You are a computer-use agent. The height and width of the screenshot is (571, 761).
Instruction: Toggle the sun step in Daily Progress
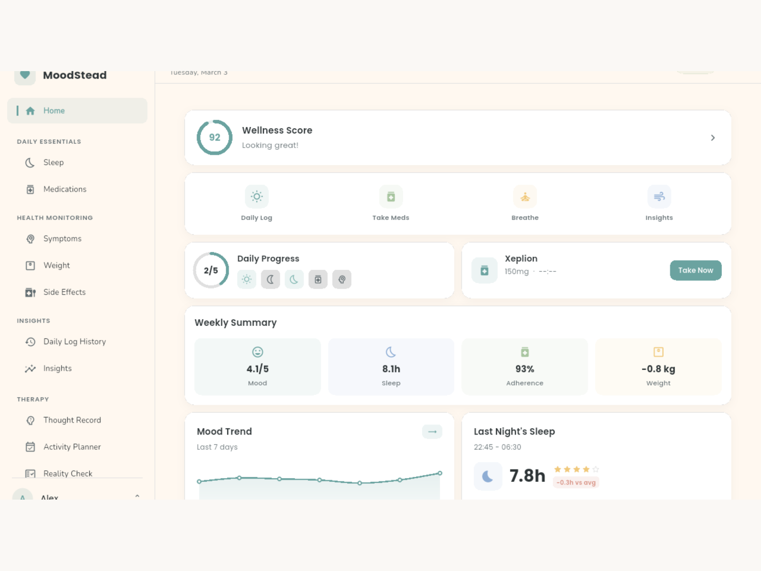click(x=247, y=279)
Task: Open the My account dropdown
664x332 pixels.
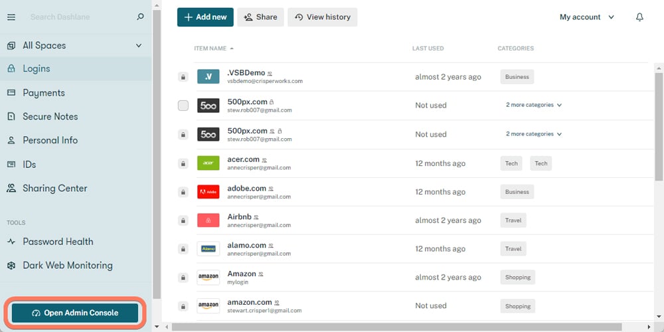Action: click(587, 17)
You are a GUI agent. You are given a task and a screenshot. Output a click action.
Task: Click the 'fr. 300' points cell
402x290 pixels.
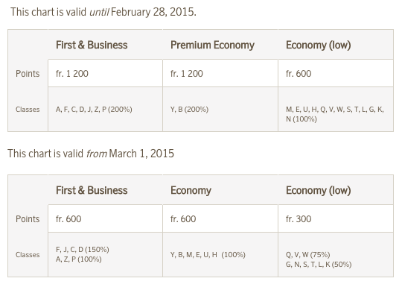point(336,218)

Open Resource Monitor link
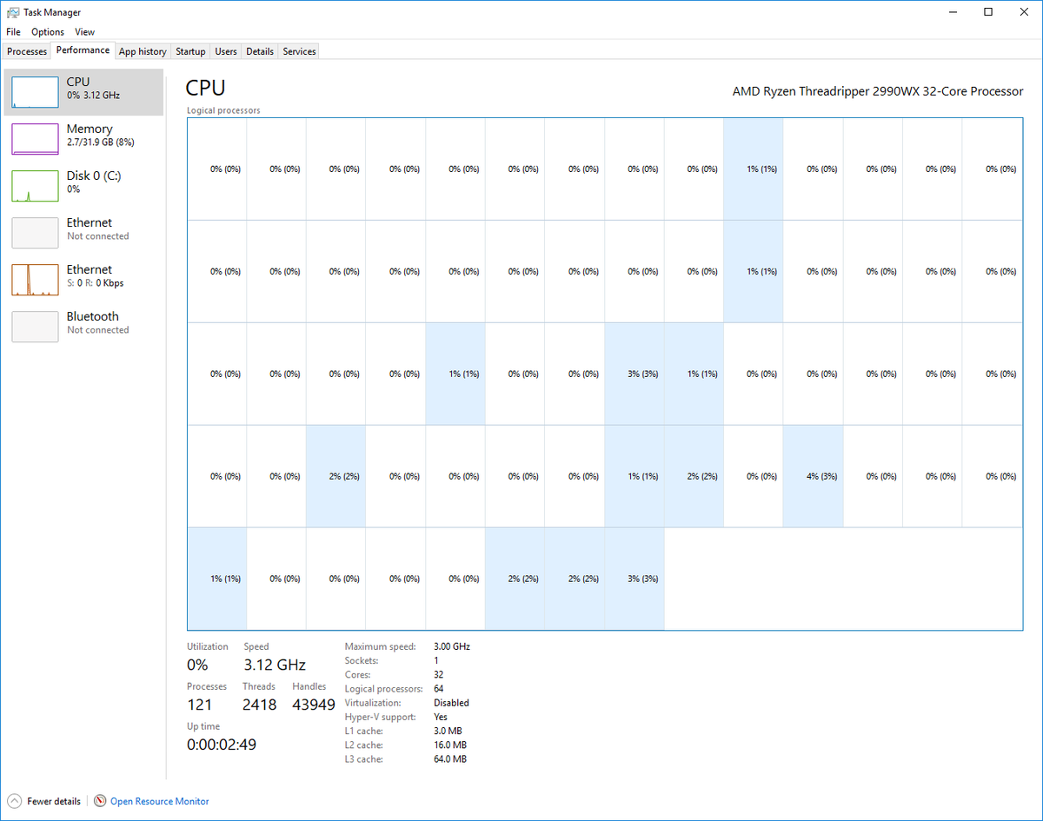tap(160, 801)
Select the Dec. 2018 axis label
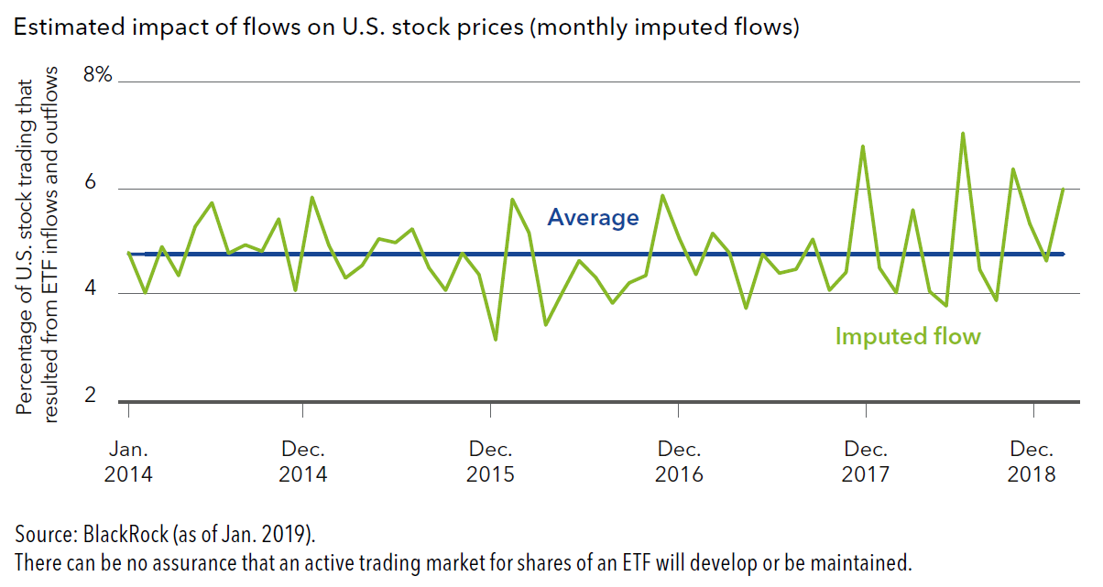1103x587 pixels. [1032, 462]
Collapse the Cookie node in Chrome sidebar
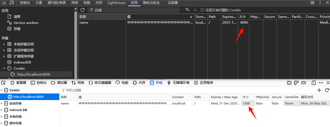 [4, 68]
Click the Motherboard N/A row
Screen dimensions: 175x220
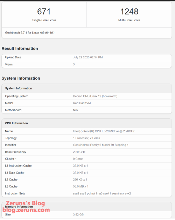click(87, 110)
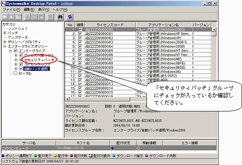This screenshot has height=165, width=242.
Task: Click the binoculars search icon in toolbar
Action: 60,17
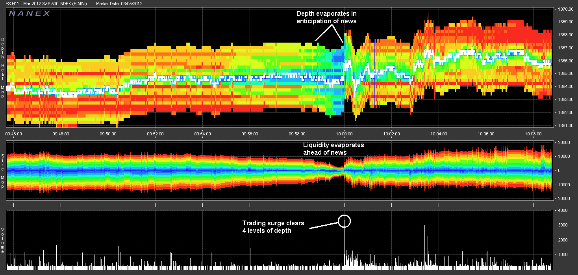The width and height of the screenshot is (578, 275).
Task: Click the 'Liquidity evaporates ahead of news' label
Action: tap(333, 149)
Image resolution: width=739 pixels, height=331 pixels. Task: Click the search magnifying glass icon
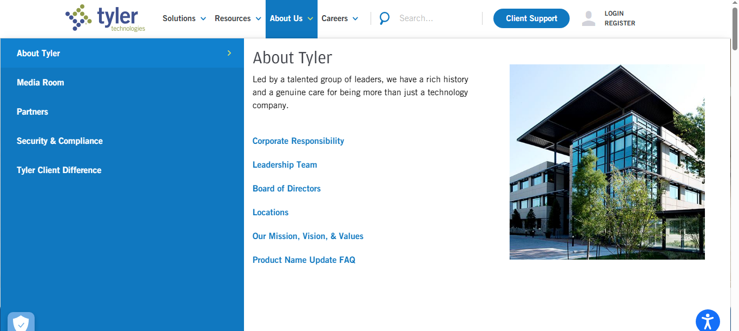[384, 18]
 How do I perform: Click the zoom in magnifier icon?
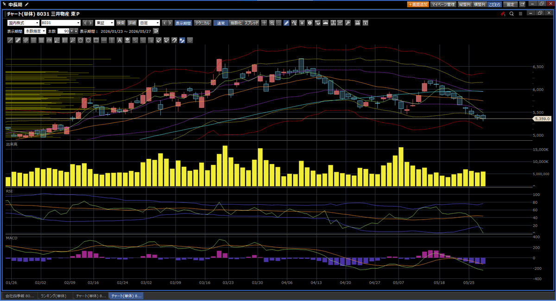(x=272, y=23)

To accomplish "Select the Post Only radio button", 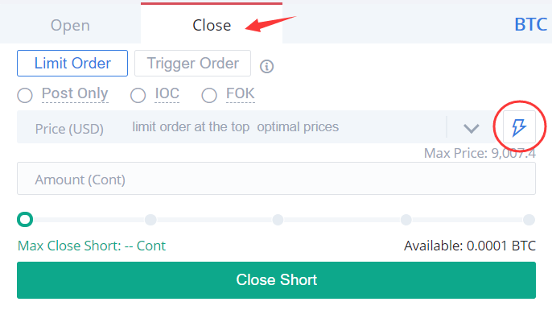I will pos(25,95).
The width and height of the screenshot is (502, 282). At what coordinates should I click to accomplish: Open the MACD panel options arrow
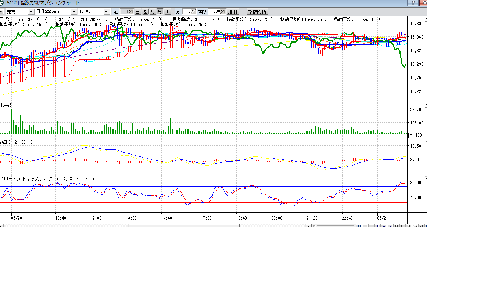(x=426, y=142)
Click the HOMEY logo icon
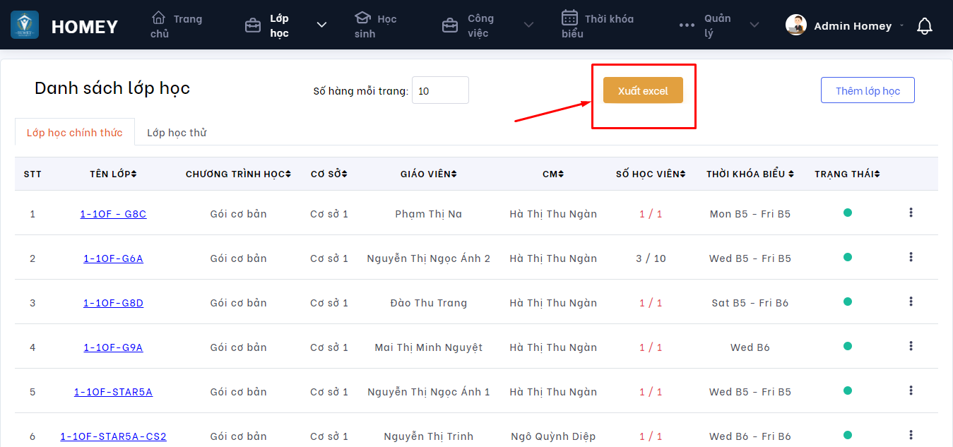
◇ ◇ ◇ ◇ ◇
--- REQUIRED ACTION ---
Transcribe only the lines above that start at the line containing "402x290 pixels." and end at the line containing "Click the Motherboard N/A row". Omit pictures.

--- PROBLEM SOLUTION ---
402x290 pixels.
point(336,218)

Open Resource Monitor link
tap(160, 801)
Select the Dec. 2018 axis label
1103x587 pixels. [1032, 462]
Collapse the Cookie node in Chrome sidebar
 [4, 68]
Click the Motherboard N/A row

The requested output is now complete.